Bici e treno, in Emilia-Romagna approvata risoluzione per promuovere la mobilità intermodale
Nota stampa di Simona Larghetti, consigliera regionale per Alleanza Verdi, Sinistra, Coalizioni Civiche e Possibile:
"L’Assemblea legislativa regionale ha segnato un altro punto per il sostegno alla mobilità intermodale, approvando una risoluzione che vuole valorizzare i 10 anni dell’abbonamento treno più bici che fu istituito 10 anni fa grazie alla petizione della cittadina Sara Poluzzi, manager pendolare sulla linea Bologna-Imola, che è diventata il simbolo di una battaglia per una mobilità pubblica e accessibile.

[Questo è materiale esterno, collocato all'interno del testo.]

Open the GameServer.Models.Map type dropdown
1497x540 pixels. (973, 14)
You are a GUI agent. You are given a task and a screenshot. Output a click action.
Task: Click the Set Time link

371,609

Nel 2015, dopo la sospensione dell’abbonamento annuale, Sara Poluzzi lanciò una petizione per il suo ripristino che raccolse 60.000 firme in pochi mesi. Infine fu creato il nuovo abbonamento “Mi Muovo bici in treno”, riservato ai residenti in Emilia-Romagna per viaggiare con la bici al seguito sui treni attrezzati di Trenitalia e di Tper, come i Jazz e Pop, che portano fino a 8 bici, ed i Rock che possono portarne fino a 15, al prezzo di 60 euro. Per ora la Regione Emilia-Romagna è l’unica ad aver istituito un abbonamento che consente ai pendolari di associare al proprio abbonamento personale un titolo di viaggio per la propria bici.

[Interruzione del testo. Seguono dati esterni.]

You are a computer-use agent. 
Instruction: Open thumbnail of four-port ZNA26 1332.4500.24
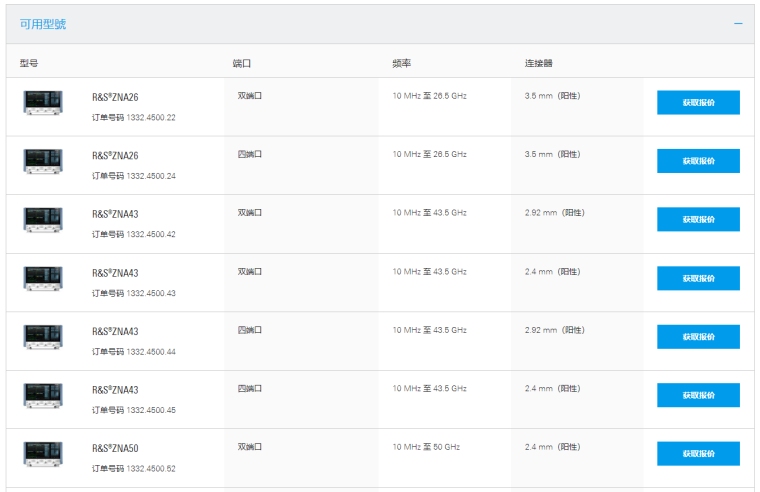coord(43,161)
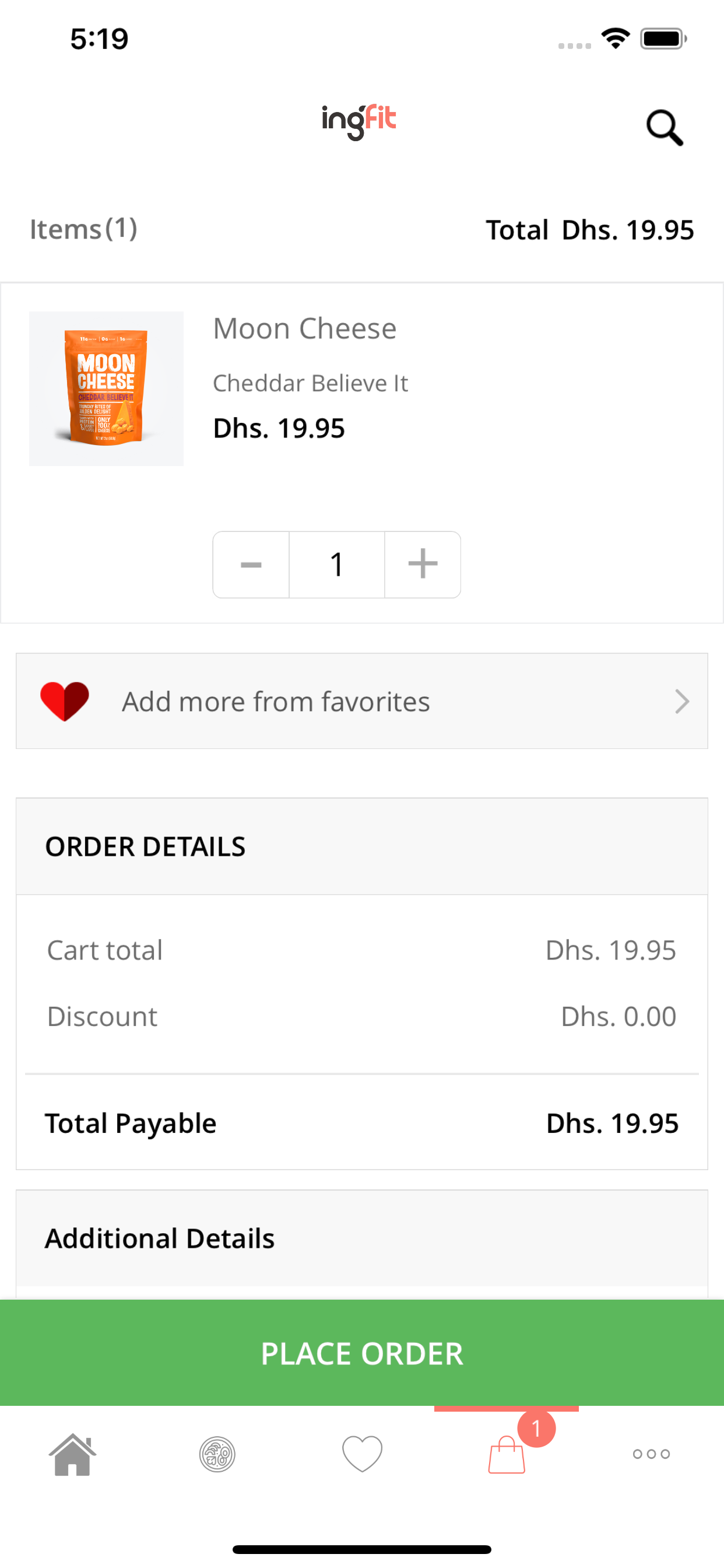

Abbiamo visto aumentare a dismisura il numero di bici trasportate dai treni regionali - dieci anni fa era considerata una soluzione di nicchia, quasi stravagante, oggi abbiamo il problema opposto, cioè che lo spazio in alcuni orari non è sufficiente, dobbiamo invece investire in questo servizio che è così utile specialmente per i pendolari fra i grandi centri urbani della nostra regione per i quali la bici rappresenta una valida soluzione per l’ultimo miglio. Partiamo dall’accessibilità alle Stazioni, di ascensori e rampe adeguati, utili non solo per le bici ma anche per la mobilità delle persone disabili.

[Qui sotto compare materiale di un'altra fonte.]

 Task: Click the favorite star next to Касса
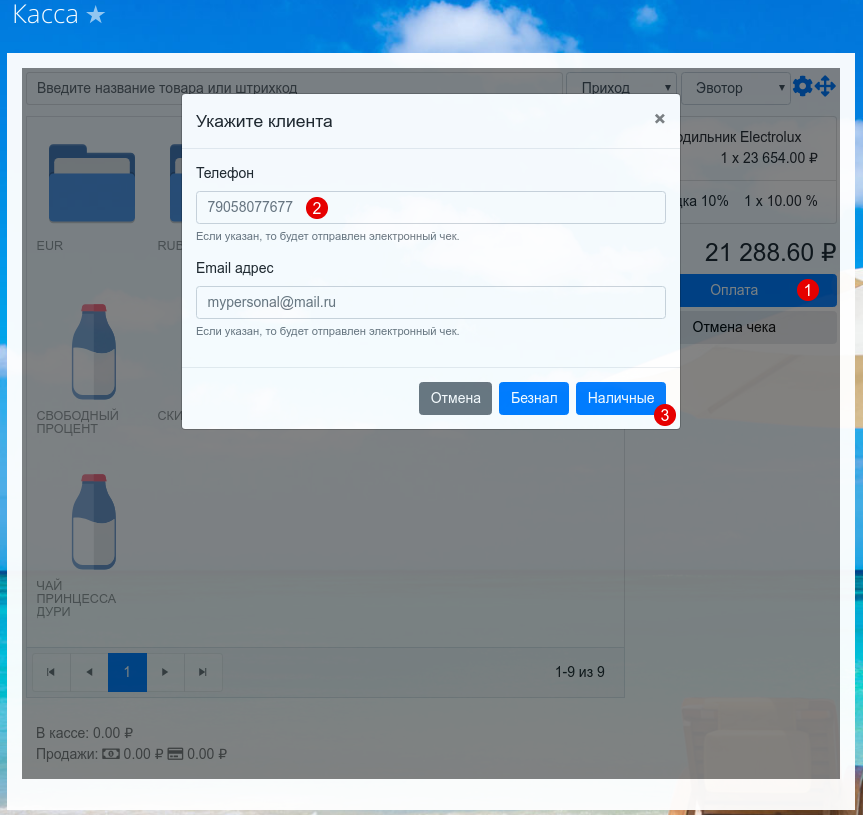click(95, 15)
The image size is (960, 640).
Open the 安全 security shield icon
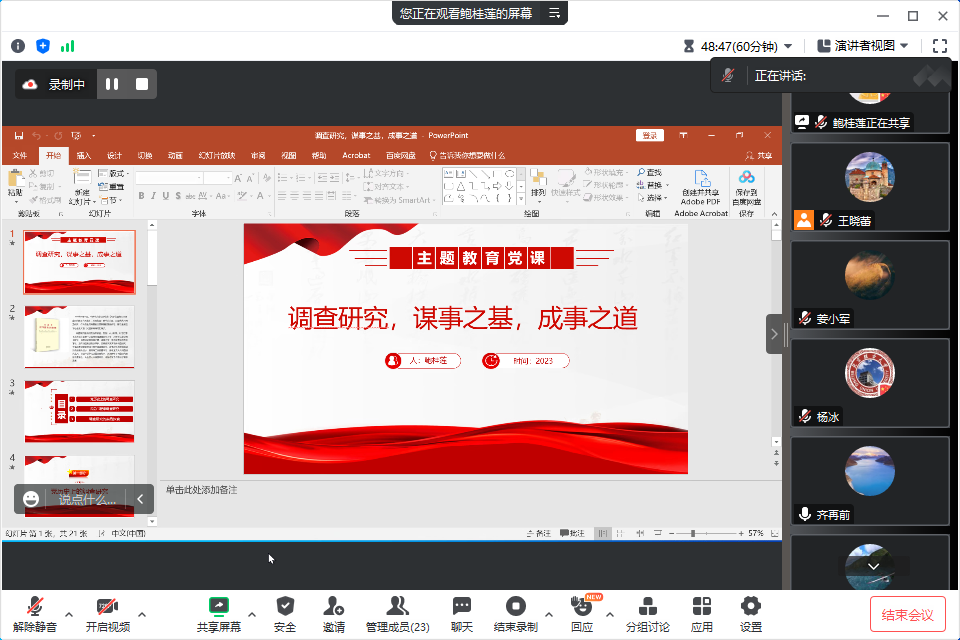click(x=285, y=606)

Il treno più bici è alleato anche di uno dei settori da sempre cardine dell’economia emiliano romagnola, quello del cicloturismo, agendo su Trenitalia e Tper per una maggior capienza di biciclette per i treni a maggior affluenza turistica, sulla scia di quanto fatto già fatto in altre regioni a grande presenza turistica, come Trentino e Veneto, perché è ora di combattere il dannoso stereotipo secondo cui le scelte ecologiste in termini di trasporti sono nemiche della crescita economica. Il cicloturismo in Italia è in crescita del +35% l’anno in un trend sempre crescente e può aiutare lo sviluppo sostenibile delle aree interne. La pianificazione efficace del servizio ferroviario è uno dei compiti più importanti demandati alle regioni. Con questa risoluzione vogliamo presidiare l’avanzamento della creazione di un servizio pubblico intermodale ed integrato, in cui l’automobile privata non sia più un obbligo per chi vive e viaggia nella nostra regione".